The Web Can Do That? with Eric Bidelman
This session was Eric talking about some of his favorite technologies. Most of it was related to HTML5/CSS3. One of the things he highlighted was “flex box”. This is a model for creating compartments for content so that they automatically and gracefully adjust size and position. It can be used with media queries to reorganize content for different display sizes.
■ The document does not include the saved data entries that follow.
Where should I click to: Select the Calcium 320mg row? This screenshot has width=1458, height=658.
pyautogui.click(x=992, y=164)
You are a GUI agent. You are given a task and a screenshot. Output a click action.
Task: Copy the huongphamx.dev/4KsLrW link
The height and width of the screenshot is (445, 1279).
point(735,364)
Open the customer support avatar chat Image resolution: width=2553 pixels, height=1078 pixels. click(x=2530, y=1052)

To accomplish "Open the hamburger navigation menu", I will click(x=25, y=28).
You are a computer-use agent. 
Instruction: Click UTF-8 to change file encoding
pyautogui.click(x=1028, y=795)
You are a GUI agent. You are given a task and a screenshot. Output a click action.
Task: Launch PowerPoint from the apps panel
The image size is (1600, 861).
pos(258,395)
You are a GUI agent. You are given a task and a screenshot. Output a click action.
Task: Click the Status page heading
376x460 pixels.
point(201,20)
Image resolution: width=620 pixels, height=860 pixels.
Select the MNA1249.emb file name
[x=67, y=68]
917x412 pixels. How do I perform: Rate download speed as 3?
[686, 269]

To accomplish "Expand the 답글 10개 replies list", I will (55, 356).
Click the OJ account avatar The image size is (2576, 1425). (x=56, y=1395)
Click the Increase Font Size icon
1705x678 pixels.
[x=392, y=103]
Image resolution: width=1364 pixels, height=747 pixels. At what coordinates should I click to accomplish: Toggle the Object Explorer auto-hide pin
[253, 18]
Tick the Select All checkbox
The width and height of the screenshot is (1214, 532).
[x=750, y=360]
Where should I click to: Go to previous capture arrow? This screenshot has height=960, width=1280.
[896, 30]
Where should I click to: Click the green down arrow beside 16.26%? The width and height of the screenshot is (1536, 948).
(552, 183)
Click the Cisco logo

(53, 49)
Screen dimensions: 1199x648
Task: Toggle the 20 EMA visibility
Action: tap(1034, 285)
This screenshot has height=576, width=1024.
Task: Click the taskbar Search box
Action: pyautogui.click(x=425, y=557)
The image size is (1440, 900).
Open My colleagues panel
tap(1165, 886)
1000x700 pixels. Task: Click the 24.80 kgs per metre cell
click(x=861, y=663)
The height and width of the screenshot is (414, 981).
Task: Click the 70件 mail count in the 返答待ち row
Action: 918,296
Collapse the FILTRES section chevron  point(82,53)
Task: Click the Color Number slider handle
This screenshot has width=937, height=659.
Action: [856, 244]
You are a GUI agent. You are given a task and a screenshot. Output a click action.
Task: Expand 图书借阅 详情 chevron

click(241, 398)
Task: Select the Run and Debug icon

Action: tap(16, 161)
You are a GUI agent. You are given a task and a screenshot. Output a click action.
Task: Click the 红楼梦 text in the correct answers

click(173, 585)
I hadn’t been aware of flex box even though it has been around for a couple of years. The W3C has a working draft in last call: http://www.w3.org/TR/css3-flexbox/
Eric also reference an interesting site, HTML Rocks: http://www.html5rocks.com/en/
What’s New in Android?
This session provided a deep dive into many of the technical details of Android 4.1 Jelly Bean. One of the sections (28 min. in) dealt with two new elements of Notifications – both of which may be of interest to UA designers. One is a new feature called bigContentView. This is an expansion of ContentView which can present an icon, a title and a short amount of text. The new view is bigger. It is taller and support photos, buttons, and more room for text. I could see where a bigContentView would be a great canvas for first-time user instructions.
The other new Notification feature is called Priority. It lets you tag notifications on a range from very important to very optional. The Android UI is then automatically configured to display notification appropriately, depending on what is going on in the app. A very important message could be tagged as MAX whereas a helpful tip might be tagged MIN. In between are three other mid-range settings – HIGH, DEFAULT, and LOW.
I think it is interesting that there was no mention of Google TV in the keynotes or the technical sessions. Whether or not that is significant is for the pundits to decide. Personally, I’m not as interested in Google TV specifically as I am about the design of apps for big screens in general.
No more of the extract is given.